PUrsuing Novel Stem-Cell Derived Therapy For Lou Gehrig's Disease With $10.8 Million Award
Sam Pfaff, Ph.D., a professor in the Salk's Gene Expression Laboratory and an investigator for the Howard Hughes Medical Institute, will lead the group of researchers who will work on the four-year project announced as part of the $250 million CIRM Disease Team Award.
It marks the first CIRM funding explicitly expected to result in FDA approval for clinical trials. The grants were given to multidisciplinary teams of basic scientists, clinicians and industry in collaboration with two international partners, the Medical Research Council, UK, and the Cancer Stem Cell Consortium, Canada.
ALS is a progressive neurodegenerative disease that affects nerve cells in the brain and the spinal cord. When motor neurons die, the ability of the brain to initiate and control muscle movement is lost. The progressive degeneration of motor neurons in ALS eventually leads to paralysis and death.
The research team, which includes co-principal investigators Drs. Larry Goldstein and Don Cleveland, both of UCSD, will focus on astrocytes, the star-shaped support cells that provide nutrients for nearby motor neurons. Working with six different lines of human embryonic stem cells (hESC), Pfaff and the team of researchers will grow clinical-grade astrocyte precursor cells and identify the line that is best suited for implantation in laboratory models.
They hypothesize that the transplanted human astrocyte precursors (hAP) will mature into astrocytes in vivo and provide support for diseased spinal motor neurons. Astrocytes are also capable of clearing excess neurotoxic glutamate and could thereby slow or halt the progression of ALS by preventing motor neuron degeneration.
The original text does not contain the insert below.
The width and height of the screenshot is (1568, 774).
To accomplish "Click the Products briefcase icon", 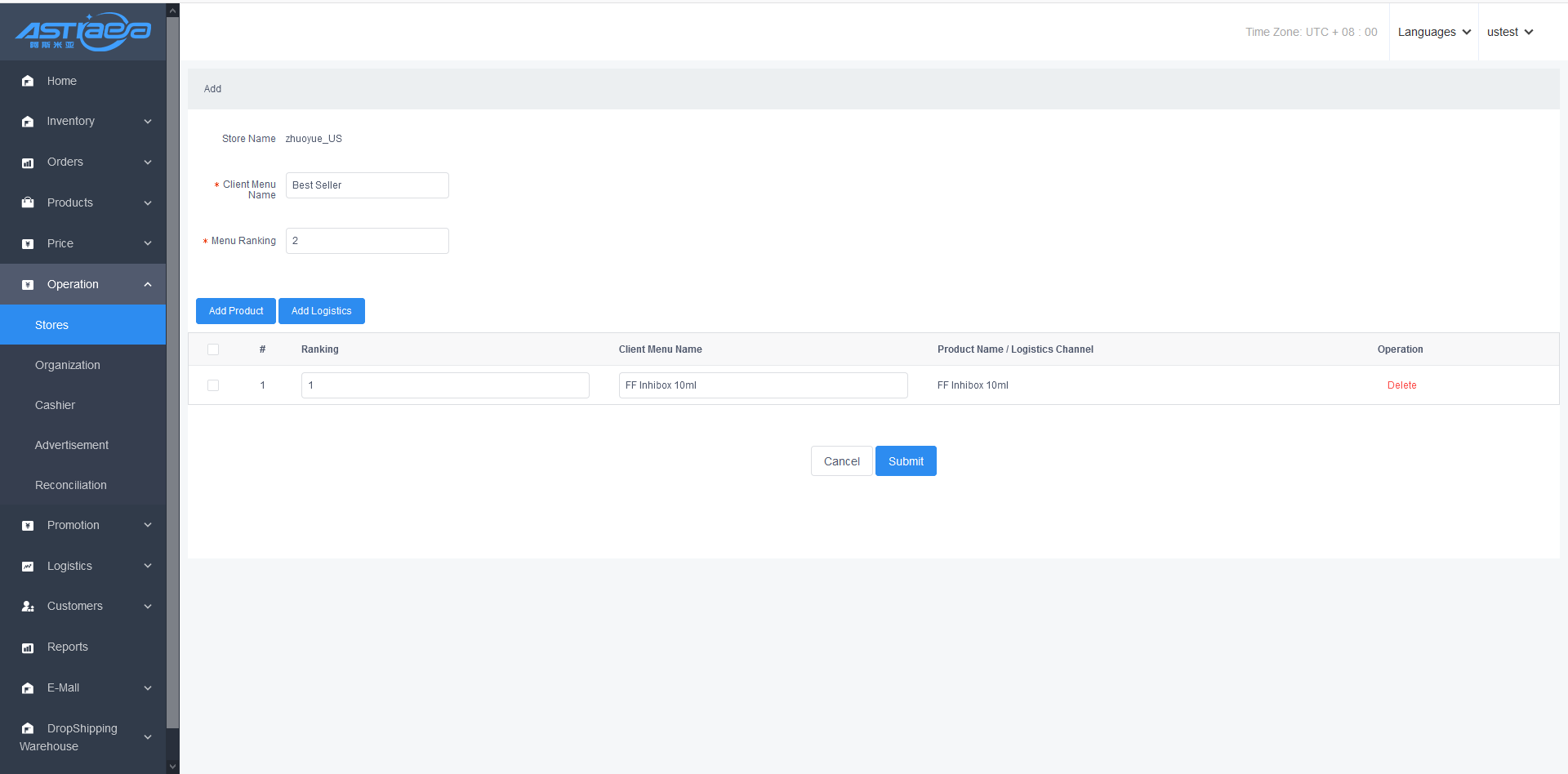I will [x=28, y=202].
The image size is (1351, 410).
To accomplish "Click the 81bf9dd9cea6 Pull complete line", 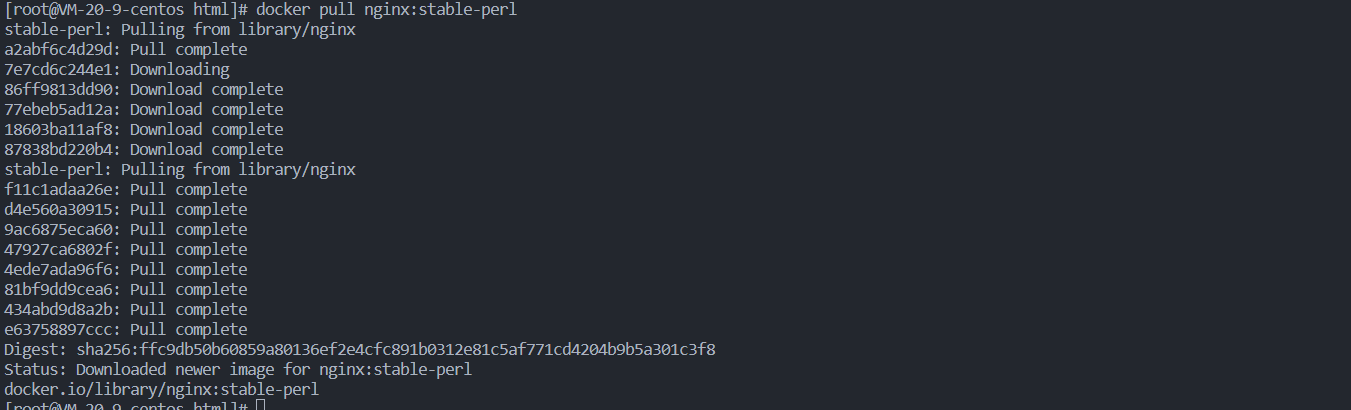I will [x=126, y=289].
Once the astrocyte precursors are tested for efficacy and safety to minimize the possibility of tumorigenesis, the next step will be to move forward with human clinical trials after approval by the FDA, says Pfaff.
"This team grant is a natural fit for San Diego because it capitalizes on the strength of neuromuscular disease research from the local scientific community," says Pfaff. "The standard has been set very high on this project because we are aiming to grow a safe population of astrocytes that can be introduced into patients. Our success will be measured by whether it will help extend the lives of patients suffering from ALS."
CIRM President Alan Trounson said the pace of the Disease Team projects stands in contrast to the decade or more that's usually required to reach clinical trials. "Scientists have talked for years about the need to find ways to speed the pace of discovery," he said. "By encouraging applicants to form teams composed of the best researchers from around the world we think CIRM will set a new standard for how translational research should be funded."